Use Polymorphic Variant Type in Ocaml
Intro
I have been learning and using OCaml for a while. However, I’m still quite confused about the Polymorphic variant feature. Recently, while exploring the Yojson library, I came across this feature again. After some research, I couldn’t find any comprehensive articles about polymorphic variants (the official introduction is not easy to grasp this feature IMHO), only a few related answers12. So I decided to write an article, hoping it will be helpful to you :)
Syntax
Use bracket []
to enclose all constructors, and tag each constructor with a backtick ( ` ). For example,
type either = [
| `A of int
| `B
]
When creating a value of such type, we also need to add the backtick
utop # let v = `A 1;;
val v : [> `A of int/2 ] = `A 1
Lower Bound and Upper Bound
int/2
can be found in this StackOverflow linkPreviously we defined a value v
, you may find that the type of v
is not either
but [> ...]
. What does this mean? Based on the syntax of the polymorphic variant, we know that the [ ... ]

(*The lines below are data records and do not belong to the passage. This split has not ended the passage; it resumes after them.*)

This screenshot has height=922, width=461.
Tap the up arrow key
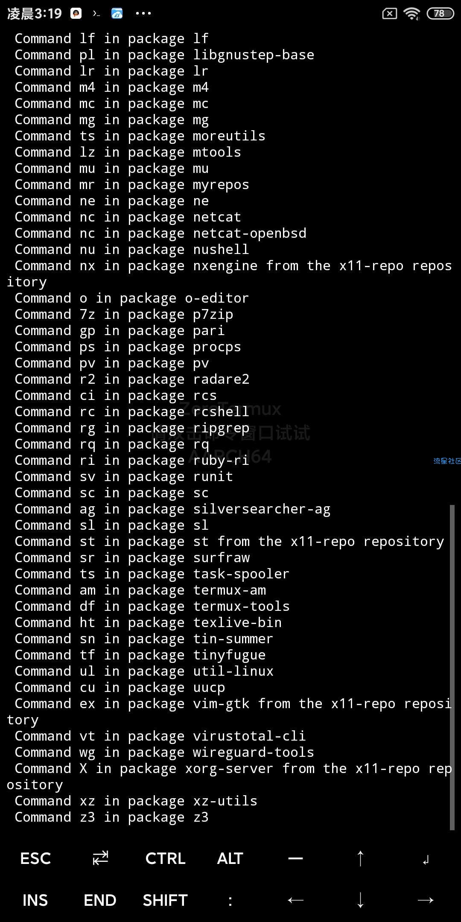(360, 858)
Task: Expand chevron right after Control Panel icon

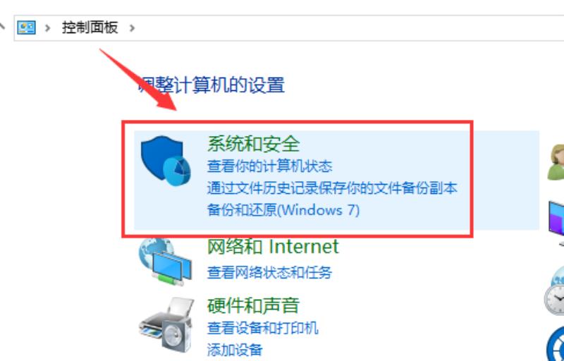Action: (x=47, y=27)
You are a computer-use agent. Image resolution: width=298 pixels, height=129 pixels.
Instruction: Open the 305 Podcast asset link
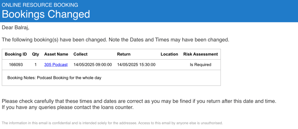(x=56, y=65)
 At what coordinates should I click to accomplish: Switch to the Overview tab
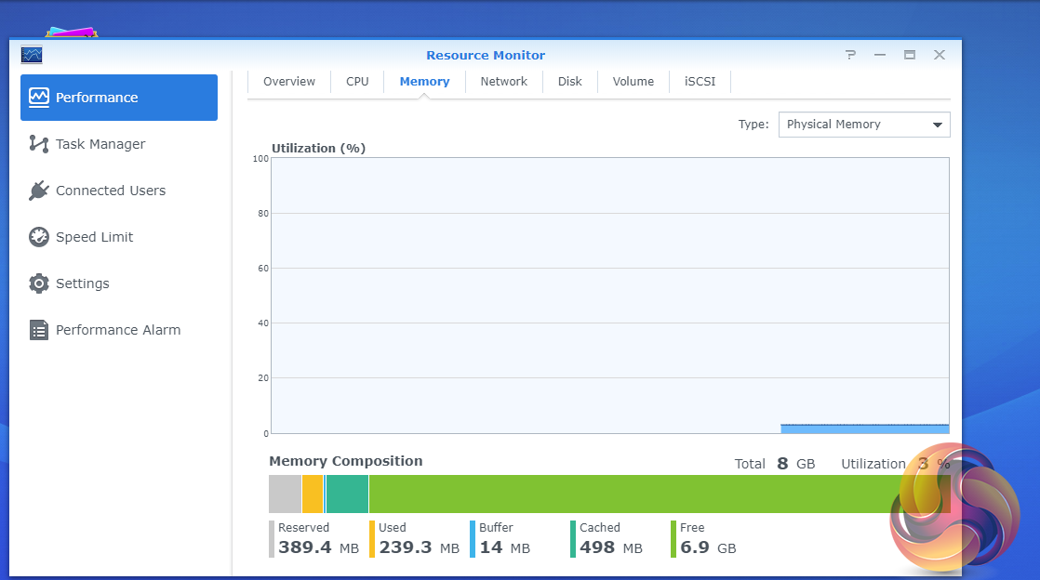tap(289, 82)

refers to the polymorphic variant type, then what about the >
symbol?
It has a similar meaning with the >
in mathematics, that is, the polymorphic variant type can have more constructors. For example,
[`A of int | `B]
[`A of int | `B | `C]
...
Thus, the polymorphic variant is also called open variant.
Similarly, there exists [< ...]
, which means it has these constructors at most. Take the following type as an example,
[< `A of int | `B]
There can be the following three scenarios.
[`A of int]
[`B]
[`A of int | `B]
Pattern Matching
We can try pattern matching on the polymorphic variant argument of a function. For example,
utop # let foo = function
| `A -> "A"
| `B -> "B" ;;
val foo : [< `A | `B ] -> string/2 = <fun>
We can see that the OCaml infers the parameter type as [< ...]

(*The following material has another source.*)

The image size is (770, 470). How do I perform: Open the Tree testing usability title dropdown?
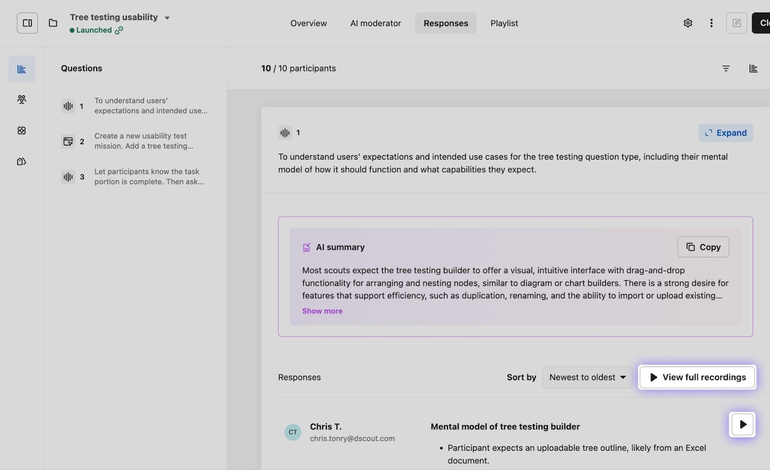coord(167,18)
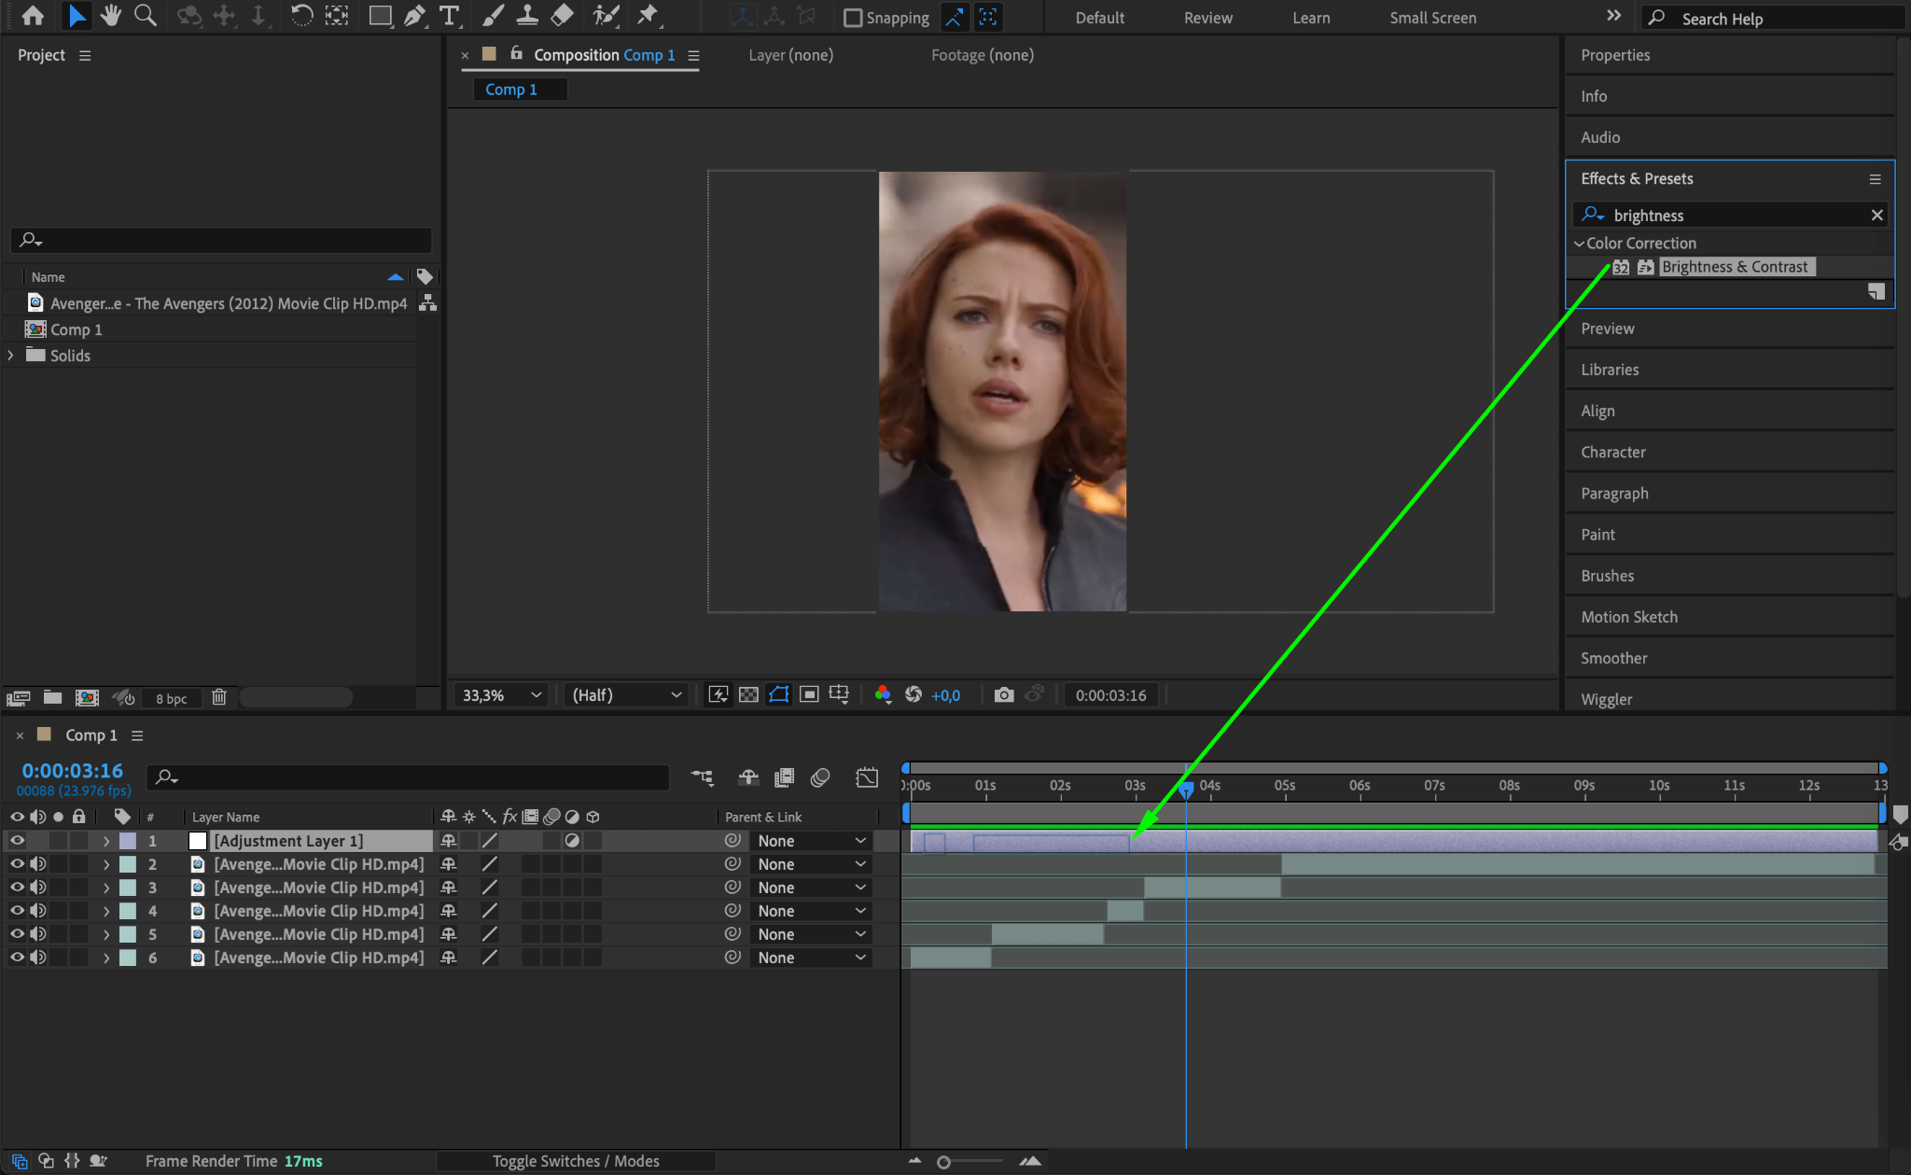The image size is (1911, 1175).
Task: Open the Preview panel
Action: pyautogui.click(x=1607, y=329)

, which is reasonable because the function cannot handle other constructors if we provide them. For example,
utop # foo `C;;
Error: This expression has type [> `C ] but an expression was expected of type
[< `A | `B ]
The second variant type does not allow tag(s) `C
Now let’s replace the case B
with case C
in the foo
function.
utop # let bar = function
| `A -> "A"
| `C -> "C"
val bar : [< `A | `C ] -> string/2 = <fun>
Then we can try to put the foo
and bar
functions in the same list. What type should this list of functions have? Let’s try inferring the type ourselves. Given that:
- The
foo
function can only handle caseA
or caseB
- The
bar
function can only handle caseA
or caseC
- Each item in the same list should have the same type
We can conclude that the list should have the ([< A] -> string) list
type, and the output from utop
confirms this conclusion.
utop # let funcs = [ foo; bar ];;
val funcs : ([< `A ] -> string/2) list/2 = [<fun>; <fun>]
[> ...]
and [< ...]
, determining the matching type.Additionally, when performing pattern matching, you can use the #some_variant
syntax to represent the entire polymorphic variant. For example,
type my_type =
[ `A
| `B
]
let process_a_b_c = function
| #my_type -> "A or B"
| `C -> "C"
Use cases
Using without declaring it first
The most intuitive use case in my opinion is that we can use the polymorphic variant type without declaring it first.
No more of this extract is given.